> [Assignment] Print out every entry that follows, exactly as written.

[Stored data entries]
↓

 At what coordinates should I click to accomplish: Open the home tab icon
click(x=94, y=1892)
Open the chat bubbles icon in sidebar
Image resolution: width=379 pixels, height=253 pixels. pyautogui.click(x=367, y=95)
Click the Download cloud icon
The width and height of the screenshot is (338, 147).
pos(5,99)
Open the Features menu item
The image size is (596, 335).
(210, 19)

↑

> [Expected output]
 At what coordinates should I click to accomplish: Open the home tab icon
click(x=94, y=1892)
Open the chat bubbles icon in sidebar
Image resolution: width=379 pixels, height=253 pixels. pyautogui.click(x=367, y=95)
Click the Download cloud icon
The width and height of the screenshot is (338, 147).
pos(5,99)
Open the Features menu item
The image size is (596, 335).
(210, 19)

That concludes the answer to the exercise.